Yang terjemahan bebas artinya kurang lebih sebagai berikut. "Ehem, beras kubangunkan rohmu/rohmu ibarat riak cahaya emas/kugoncangkan rohmu/arwah bercahaya ibarat kuning emas/timbul kemanjuran bergulung menerusan langit/menimbun kejayaanmu/bergerak berjalan menyingkap langit/meminta (kepada) angin panggilanku/supaya hingga (meminta kepada) Raja Tuntung Matahari/Raja Tambing Kebulatan Bulan/supaya Ia mendengar/(cahaya) keemasan telinganya/(manyantuh rantunan) puncaknya/mendengarkan perkataan/sekaligus mencermati/batantar sumpah orang (manusia)/. Kalau si……………. hingga (bersaksi) wacana kebohongan, tidak benar/(maka ia akan) beterbangan ibarat abu/hancur ibarat garam (menjadi air)/putus ibarat rotan (yang dipotong)/Kalau ia anggap benar perkataannya/(semuanya) akan menjadi emas (berkat)/rejeki tak putus-putus/menggenggam emas sepanjang hidupnya selamanya/panjang napas(nya) (panjang umur(nya))/menjadi berkat/menjadi jimat dalam mengangkat (harum namanya; terangkat harkat martabatnya)." 

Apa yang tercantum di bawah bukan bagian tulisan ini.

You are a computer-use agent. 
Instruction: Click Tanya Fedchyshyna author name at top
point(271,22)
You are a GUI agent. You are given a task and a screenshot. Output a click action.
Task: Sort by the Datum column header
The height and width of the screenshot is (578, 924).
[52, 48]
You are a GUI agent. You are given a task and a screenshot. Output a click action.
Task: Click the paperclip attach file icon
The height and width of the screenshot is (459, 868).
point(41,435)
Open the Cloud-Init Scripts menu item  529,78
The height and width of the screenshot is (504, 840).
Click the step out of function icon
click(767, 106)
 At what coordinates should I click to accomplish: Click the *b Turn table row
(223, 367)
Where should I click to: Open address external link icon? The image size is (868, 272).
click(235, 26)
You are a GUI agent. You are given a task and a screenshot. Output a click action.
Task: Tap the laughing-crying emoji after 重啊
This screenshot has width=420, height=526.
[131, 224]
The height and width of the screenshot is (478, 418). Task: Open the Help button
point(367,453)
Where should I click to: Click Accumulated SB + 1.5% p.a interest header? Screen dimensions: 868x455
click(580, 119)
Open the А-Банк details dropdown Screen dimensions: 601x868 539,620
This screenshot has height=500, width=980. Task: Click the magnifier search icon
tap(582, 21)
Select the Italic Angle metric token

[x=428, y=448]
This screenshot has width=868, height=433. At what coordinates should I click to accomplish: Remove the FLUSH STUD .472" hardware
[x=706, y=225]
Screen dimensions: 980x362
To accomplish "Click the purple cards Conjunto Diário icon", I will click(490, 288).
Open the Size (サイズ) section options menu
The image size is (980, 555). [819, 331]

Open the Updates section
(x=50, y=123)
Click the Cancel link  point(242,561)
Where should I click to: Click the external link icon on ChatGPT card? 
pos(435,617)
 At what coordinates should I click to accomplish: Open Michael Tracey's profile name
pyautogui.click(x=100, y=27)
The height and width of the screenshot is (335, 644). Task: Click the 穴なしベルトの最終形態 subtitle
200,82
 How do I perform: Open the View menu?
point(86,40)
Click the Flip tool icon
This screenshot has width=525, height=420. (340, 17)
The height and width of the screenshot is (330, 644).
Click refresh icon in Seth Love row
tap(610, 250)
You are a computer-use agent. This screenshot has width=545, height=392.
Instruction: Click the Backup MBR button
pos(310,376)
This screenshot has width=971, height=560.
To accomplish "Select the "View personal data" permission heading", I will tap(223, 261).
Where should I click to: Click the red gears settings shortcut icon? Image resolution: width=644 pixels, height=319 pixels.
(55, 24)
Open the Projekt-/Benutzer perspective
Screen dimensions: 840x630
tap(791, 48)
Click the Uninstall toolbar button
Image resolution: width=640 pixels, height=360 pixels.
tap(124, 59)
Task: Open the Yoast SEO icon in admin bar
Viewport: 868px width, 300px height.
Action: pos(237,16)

Dan meski sehabis prosesi Tawur Hasapa ini, sang ketua adab tak melaksanakan / menjatuhkan vonis apapun terhadap yang berperkara, tetap saja prosesi ini menjadi sedemikian penting bagi yang berperkara, alasannya ibarat yang disebutkan dalam kalimat-kalimat di atas, waktu dan Tuhanlah yang kemudian akan memvonis siapa yang bersalah dan siapa yang tetap dalam kebenaran dengan cara memberi kelimpahan rezeki dan sebagainya terhadap yang benar dan menghancur leburkan hidup yang salah.